** Start **

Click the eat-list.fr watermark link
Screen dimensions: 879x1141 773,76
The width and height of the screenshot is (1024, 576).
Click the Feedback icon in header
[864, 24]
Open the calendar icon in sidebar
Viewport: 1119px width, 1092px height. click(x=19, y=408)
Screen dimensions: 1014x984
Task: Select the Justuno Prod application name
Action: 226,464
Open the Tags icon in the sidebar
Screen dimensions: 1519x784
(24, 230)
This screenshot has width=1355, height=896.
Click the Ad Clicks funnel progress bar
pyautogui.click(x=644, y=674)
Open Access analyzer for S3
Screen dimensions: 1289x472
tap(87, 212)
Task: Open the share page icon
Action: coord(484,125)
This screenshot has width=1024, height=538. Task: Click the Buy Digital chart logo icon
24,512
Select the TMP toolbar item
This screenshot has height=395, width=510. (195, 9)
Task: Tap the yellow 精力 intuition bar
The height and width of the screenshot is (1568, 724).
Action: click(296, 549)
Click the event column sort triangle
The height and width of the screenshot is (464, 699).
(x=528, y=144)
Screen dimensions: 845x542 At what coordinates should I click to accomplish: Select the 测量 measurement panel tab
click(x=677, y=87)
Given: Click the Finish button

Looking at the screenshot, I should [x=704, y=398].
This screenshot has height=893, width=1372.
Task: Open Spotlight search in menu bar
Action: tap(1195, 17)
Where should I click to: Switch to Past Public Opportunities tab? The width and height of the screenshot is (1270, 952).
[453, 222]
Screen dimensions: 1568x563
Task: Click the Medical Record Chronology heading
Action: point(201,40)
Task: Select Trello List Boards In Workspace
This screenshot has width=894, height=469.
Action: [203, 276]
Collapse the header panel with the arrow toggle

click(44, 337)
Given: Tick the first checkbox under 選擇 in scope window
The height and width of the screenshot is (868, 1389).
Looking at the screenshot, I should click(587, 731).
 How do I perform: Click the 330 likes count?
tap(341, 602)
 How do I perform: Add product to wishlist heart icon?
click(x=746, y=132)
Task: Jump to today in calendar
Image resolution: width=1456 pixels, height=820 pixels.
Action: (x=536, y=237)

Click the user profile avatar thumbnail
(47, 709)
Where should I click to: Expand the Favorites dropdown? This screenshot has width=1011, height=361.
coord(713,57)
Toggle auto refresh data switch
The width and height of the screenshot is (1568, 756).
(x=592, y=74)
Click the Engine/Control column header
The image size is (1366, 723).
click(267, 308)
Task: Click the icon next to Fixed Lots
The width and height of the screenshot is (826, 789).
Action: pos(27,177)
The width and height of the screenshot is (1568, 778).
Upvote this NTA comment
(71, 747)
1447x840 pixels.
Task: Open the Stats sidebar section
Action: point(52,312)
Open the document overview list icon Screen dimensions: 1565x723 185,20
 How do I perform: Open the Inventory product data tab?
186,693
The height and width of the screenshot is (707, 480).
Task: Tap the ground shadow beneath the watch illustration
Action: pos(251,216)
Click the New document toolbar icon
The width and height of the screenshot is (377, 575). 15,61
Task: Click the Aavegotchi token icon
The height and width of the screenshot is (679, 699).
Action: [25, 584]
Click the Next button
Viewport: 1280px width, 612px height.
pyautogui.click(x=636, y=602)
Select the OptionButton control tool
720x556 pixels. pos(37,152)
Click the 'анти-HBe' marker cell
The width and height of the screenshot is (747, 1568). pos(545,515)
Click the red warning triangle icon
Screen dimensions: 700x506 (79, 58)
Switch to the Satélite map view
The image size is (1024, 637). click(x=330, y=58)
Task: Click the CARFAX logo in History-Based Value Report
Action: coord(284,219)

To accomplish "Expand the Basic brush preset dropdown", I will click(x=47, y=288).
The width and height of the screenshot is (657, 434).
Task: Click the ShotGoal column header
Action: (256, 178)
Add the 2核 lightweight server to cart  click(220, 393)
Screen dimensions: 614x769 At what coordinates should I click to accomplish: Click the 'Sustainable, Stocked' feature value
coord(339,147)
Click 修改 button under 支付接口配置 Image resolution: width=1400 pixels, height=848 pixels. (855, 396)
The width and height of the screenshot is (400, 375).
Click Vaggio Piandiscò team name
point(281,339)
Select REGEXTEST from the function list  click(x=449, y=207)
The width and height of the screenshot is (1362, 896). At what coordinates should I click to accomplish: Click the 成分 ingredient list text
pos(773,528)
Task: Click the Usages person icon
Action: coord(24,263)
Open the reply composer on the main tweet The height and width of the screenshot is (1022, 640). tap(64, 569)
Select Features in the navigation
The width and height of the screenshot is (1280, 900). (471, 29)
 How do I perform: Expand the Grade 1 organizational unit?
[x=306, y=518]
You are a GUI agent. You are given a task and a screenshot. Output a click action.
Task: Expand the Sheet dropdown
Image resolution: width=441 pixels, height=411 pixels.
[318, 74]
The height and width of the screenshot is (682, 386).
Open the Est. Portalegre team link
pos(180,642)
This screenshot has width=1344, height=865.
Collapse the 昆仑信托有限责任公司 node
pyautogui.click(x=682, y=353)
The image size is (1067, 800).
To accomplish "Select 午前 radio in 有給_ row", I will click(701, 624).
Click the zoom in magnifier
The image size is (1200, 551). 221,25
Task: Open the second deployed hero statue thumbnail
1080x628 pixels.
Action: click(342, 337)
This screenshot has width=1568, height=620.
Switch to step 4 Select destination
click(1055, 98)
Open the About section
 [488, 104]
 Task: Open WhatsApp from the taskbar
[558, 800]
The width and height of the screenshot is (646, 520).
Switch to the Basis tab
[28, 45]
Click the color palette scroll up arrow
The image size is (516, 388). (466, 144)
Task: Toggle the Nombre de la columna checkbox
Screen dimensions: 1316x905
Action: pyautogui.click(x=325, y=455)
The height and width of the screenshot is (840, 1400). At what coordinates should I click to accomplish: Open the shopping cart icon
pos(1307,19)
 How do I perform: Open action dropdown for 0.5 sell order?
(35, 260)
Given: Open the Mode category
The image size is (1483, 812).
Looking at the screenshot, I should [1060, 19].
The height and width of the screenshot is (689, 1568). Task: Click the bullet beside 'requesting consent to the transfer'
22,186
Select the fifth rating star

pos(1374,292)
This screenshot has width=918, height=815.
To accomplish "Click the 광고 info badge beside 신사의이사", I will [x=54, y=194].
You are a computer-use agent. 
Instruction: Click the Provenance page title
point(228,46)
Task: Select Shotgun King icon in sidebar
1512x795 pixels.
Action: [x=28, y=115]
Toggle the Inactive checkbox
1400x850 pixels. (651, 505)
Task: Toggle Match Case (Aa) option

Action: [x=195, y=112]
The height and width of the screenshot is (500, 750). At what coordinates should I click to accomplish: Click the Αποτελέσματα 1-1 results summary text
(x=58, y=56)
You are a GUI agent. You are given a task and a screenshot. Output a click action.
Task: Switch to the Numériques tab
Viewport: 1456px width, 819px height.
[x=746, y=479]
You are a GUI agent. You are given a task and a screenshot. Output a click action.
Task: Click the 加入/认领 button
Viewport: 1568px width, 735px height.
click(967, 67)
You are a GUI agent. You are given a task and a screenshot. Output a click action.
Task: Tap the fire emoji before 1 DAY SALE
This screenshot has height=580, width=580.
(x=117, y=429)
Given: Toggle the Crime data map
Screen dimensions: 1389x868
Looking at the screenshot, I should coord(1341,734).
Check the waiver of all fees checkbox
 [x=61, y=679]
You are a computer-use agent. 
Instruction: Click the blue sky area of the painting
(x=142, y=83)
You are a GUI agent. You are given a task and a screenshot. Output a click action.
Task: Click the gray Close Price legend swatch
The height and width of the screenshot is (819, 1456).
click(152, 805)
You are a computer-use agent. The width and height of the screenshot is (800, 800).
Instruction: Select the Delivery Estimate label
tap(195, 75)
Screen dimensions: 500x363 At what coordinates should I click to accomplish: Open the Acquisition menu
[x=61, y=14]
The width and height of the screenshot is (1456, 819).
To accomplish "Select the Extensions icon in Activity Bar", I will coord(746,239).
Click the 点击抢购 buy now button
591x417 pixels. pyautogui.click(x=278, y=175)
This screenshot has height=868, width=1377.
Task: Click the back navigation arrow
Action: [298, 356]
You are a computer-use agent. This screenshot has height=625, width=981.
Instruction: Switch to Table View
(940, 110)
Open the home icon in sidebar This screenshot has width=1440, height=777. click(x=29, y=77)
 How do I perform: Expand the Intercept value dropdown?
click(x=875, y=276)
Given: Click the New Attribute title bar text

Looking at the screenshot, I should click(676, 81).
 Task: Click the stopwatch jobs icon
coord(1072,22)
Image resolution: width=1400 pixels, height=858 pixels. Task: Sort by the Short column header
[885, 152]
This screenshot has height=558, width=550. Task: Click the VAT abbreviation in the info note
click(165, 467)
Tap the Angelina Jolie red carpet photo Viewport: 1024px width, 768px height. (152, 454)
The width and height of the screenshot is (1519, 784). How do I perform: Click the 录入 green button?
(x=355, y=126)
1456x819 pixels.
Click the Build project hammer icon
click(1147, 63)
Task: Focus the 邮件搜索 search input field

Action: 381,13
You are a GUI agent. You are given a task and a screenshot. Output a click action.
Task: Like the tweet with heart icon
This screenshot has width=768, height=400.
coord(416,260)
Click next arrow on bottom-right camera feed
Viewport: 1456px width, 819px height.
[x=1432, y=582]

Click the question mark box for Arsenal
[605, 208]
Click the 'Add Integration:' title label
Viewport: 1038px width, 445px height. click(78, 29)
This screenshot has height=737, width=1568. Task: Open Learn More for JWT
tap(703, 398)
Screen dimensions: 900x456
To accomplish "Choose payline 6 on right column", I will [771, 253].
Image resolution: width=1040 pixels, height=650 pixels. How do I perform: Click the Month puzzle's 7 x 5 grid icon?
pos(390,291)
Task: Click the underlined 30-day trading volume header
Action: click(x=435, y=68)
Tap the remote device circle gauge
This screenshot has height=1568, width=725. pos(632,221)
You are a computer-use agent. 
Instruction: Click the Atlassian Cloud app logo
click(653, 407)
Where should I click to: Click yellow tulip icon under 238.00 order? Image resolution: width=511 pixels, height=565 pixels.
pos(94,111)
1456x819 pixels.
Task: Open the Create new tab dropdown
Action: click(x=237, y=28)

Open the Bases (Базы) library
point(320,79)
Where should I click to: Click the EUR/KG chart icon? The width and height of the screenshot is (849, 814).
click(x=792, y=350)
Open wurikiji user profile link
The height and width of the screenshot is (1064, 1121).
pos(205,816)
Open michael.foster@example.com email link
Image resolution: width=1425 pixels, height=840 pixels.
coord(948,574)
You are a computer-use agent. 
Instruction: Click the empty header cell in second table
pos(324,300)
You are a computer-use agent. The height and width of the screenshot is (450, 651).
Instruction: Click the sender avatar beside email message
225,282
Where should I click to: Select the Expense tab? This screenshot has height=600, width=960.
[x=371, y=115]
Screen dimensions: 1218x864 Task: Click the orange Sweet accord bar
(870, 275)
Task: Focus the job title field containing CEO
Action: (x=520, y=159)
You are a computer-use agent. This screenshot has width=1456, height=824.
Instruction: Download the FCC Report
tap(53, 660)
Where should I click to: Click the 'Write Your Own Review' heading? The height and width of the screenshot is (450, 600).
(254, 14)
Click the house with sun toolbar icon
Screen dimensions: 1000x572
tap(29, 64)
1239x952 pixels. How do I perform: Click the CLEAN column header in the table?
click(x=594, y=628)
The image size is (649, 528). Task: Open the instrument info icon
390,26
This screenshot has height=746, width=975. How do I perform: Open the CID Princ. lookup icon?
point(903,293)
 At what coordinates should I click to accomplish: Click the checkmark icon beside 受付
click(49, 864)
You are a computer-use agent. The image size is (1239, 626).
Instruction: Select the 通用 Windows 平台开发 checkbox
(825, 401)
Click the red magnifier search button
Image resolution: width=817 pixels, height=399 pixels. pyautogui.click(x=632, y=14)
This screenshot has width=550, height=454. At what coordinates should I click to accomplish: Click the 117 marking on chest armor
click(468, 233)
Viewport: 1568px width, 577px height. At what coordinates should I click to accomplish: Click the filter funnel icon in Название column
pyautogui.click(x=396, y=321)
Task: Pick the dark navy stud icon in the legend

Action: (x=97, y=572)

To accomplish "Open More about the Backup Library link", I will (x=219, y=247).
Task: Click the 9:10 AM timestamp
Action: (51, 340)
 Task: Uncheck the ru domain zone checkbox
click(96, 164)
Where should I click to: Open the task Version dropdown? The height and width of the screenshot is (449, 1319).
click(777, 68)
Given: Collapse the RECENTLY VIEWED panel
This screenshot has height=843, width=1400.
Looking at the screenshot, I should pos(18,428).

** End **

WHAT YOU WILL DO:
Rewrite the items starting at the first line and ending at the line containing "Action: 226,464", putting "button" in place of "icon" and keeping everything else the same.

WRITTEN SOLUTION:
Click the eat-list.fr watermark link
Screen dimensions: 879x1141 773,76
The width and height of the screenshot is (1024, 576).
Click the Feedback button in header
[864, 24]
Open the calendar button in sidebar
Viewport: 1119px width, 1092px height. click(x=19, y=408)
Screen dimensions: 1014x984
Task: Select the Justuno Prod application name
Action: 226,464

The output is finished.